_REQUIREMENT_
Would you please copy the part of the material below that opens with the line containing "Search (743, 14)" and closes with the line containing "Product Description (369, 932)"? Copy it exactly, and only it.

_EXCERPTED RECORDS_

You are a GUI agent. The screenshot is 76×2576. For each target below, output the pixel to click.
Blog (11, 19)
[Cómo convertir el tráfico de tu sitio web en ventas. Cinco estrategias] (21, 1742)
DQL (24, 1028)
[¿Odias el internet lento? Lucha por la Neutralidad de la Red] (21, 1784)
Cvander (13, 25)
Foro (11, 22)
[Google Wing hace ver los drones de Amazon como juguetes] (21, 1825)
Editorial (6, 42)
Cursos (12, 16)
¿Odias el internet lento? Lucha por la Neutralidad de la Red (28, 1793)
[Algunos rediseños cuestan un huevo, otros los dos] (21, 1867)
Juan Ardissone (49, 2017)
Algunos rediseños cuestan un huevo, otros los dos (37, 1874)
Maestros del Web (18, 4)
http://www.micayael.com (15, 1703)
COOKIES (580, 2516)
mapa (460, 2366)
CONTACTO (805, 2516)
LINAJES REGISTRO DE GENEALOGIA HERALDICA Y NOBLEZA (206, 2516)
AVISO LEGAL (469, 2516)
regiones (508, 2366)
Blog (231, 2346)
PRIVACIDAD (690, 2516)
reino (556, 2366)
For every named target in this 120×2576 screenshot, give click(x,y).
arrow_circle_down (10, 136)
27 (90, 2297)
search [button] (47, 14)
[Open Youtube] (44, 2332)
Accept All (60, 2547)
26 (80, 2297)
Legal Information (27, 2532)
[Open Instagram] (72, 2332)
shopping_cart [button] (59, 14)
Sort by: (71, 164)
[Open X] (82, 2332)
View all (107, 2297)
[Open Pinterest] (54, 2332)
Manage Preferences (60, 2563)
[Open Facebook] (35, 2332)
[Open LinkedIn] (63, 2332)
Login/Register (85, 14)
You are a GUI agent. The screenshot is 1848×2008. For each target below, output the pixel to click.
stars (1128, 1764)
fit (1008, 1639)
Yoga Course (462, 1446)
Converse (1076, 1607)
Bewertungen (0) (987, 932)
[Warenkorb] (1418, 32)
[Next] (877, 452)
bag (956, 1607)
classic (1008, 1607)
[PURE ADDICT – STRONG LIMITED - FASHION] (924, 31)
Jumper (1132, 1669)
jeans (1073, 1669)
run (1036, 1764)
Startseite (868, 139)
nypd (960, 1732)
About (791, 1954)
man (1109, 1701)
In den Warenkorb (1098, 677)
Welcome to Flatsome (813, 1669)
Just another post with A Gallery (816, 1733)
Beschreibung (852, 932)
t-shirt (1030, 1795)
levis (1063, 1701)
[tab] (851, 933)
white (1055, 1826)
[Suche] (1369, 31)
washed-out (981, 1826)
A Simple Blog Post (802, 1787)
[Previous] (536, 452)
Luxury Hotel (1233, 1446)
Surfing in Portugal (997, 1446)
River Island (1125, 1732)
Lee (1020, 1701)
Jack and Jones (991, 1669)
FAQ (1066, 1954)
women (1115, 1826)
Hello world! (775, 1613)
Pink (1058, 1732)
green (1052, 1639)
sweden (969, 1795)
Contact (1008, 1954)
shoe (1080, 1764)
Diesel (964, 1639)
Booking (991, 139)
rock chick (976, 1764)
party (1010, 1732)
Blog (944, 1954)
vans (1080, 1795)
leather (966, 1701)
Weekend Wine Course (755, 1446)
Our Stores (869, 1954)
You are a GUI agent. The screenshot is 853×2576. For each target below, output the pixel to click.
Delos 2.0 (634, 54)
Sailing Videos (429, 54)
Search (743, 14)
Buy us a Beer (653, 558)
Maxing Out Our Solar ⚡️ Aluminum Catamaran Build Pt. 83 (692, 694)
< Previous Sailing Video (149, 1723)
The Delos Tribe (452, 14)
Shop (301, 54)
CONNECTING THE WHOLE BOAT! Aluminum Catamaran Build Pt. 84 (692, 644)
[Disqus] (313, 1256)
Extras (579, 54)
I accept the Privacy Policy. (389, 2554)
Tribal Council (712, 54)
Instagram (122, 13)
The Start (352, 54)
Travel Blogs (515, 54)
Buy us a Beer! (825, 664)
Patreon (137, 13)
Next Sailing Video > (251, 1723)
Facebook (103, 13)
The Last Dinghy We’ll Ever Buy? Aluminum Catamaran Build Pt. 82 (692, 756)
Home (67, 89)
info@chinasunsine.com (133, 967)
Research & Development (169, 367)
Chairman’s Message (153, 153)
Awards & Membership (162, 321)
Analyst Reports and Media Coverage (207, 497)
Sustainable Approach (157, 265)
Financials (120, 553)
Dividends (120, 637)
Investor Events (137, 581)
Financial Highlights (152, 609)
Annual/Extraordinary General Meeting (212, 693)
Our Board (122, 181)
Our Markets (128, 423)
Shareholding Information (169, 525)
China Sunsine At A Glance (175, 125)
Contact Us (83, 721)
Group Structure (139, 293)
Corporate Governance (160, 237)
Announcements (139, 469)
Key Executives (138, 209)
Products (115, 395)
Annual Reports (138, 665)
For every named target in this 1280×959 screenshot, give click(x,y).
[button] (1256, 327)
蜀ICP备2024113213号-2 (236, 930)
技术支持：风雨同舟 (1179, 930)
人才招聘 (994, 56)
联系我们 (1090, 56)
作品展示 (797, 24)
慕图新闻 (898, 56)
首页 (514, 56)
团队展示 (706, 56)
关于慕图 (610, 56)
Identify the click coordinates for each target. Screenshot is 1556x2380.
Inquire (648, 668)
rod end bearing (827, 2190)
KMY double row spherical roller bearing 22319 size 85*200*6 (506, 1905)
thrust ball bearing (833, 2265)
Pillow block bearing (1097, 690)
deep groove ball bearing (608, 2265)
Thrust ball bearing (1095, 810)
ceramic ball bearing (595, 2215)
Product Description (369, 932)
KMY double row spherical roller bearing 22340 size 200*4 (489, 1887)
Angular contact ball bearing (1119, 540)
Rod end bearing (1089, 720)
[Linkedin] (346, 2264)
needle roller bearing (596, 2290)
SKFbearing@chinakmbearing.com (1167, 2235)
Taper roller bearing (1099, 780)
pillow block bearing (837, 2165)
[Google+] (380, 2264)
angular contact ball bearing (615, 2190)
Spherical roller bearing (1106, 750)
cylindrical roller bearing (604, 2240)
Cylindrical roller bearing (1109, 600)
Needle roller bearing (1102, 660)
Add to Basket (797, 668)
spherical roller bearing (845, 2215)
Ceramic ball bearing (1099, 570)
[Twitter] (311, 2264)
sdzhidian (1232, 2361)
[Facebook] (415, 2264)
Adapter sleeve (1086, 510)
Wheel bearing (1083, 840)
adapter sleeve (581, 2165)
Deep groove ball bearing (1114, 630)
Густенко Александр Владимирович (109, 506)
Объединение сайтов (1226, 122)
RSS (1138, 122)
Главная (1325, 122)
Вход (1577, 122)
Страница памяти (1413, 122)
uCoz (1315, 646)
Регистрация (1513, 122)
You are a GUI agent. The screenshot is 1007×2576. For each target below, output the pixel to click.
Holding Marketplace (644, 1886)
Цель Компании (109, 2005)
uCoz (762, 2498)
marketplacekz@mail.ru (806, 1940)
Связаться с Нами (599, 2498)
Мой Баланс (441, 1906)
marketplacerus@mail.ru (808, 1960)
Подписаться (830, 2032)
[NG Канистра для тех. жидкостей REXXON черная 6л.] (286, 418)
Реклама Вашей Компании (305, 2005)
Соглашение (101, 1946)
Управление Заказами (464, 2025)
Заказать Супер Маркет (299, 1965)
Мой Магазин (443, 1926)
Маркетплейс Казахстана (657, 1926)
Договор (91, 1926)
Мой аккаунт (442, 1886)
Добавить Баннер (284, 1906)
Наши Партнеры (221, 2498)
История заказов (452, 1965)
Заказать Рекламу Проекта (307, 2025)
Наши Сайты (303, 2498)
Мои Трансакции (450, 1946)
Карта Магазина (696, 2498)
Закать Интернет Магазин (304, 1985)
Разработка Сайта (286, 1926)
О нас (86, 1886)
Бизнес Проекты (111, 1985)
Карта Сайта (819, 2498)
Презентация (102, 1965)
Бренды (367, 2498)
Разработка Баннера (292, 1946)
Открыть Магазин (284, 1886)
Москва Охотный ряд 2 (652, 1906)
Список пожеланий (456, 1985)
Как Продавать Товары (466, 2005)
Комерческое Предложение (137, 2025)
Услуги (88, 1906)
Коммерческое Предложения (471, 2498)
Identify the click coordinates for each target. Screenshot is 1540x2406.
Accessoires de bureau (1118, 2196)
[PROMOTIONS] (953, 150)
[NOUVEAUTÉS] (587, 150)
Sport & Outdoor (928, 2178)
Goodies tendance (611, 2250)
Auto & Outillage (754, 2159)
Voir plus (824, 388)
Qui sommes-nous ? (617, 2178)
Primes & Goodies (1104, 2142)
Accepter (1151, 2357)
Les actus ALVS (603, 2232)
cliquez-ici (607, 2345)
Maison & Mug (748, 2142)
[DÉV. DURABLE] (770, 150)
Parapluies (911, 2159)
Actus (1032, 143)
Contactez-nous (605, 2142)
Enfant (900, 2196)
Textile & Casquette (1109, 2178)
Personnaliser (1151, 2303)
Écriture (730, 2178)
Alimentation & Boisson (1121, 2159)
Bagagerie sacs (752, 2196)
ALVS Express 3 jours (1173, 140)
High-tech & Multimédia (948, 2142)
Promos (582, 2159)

_YOUR RESPONSE_
Search (743, 14)
Buy us a Beer (653, 558)
Maxing Out Our Solar ⚡️ Aluminum Catamaran Build Pt. 83 (692, 694)
< Previous Sailing Video (149, 1723)
The Delos Tribe (452, 14)
Shop (301, 54)
CONNECTING THE WHOLE BOAT! Aluminum Catamaran Build Pt. 84 (692, 644)
[Disqus] (313, 1256)
Extras (579, 54)
I accept the Privacy Policy. (389, 2554)
Tribal Council (712, 54)
Instagram (122, 13)
The Start (352, 54)
Travel Blogs (515, 54)
Buy us a Beer! (825, 664)
Patreon (137, 13)
Next Sailing Video > (251, 1723)
Facebook (103, 13)
The Last Dinghy We’ll Ever Buy? Aluminum Catamaran Build Pt. 82 (692, 756)
Home (67, 89)
info@chinasunsine.com (133, 967)
Research & Development (169, 367)
Chairman’s Message (153, 153)
Awards & Membership (162, 321)
Analyst Reports and Media Coverage (207, 497)
Sustainable Approach (157, 265)
Financials (120, 553)
Dividends (120, 637)
Investor Events (137, 581)
Financial Highlights (152, 609)
Annual/Extraordinary General Meeting (212, 693)
Our Board (122, 181)
Our Markets (128, 423)
Shareholding Information (169, 525)
China Sunsine At A Glance (175, 125)
Contact Us (83, 721)
Group Structure (139, 293)
Corporate Governance (160, 237)
Announcements (139, 469)
Key Executives (138, 209)
Products (115, 395)
Annual Reports (138, 665)
For every named target in this 1280×959 screenshot, give click(x,y).
[button] (1256, 327)
蜀ICP备2024113213号-2 (236, 930)
技术支持：风雨同舟 (1179, 930)
人才招聘 (994, 56)
联系我们 (1090, 56)
作品展示 (797, 24)
慕图新闻 (898, 56)
首页 (514, 56)
团队展示 (706, 56)
关于慕图 (610, 56)
Identify the click coordinates for each target. Screenshot is 1556x2380.
Inquire (648, 668)
rod end bearing (827, 2190)
KMY double row spherical roller bearing 22319 size 85*200*6 (506, 1905)
thrust ball bearing (833, 2265)
Pillow block bearing (1097, 690)
deep groove ball bearing (608, 2265)
Thrust ball bearing (1095, 810)
ceramic ball bearing (595, 2215)
Product Description (369, 932)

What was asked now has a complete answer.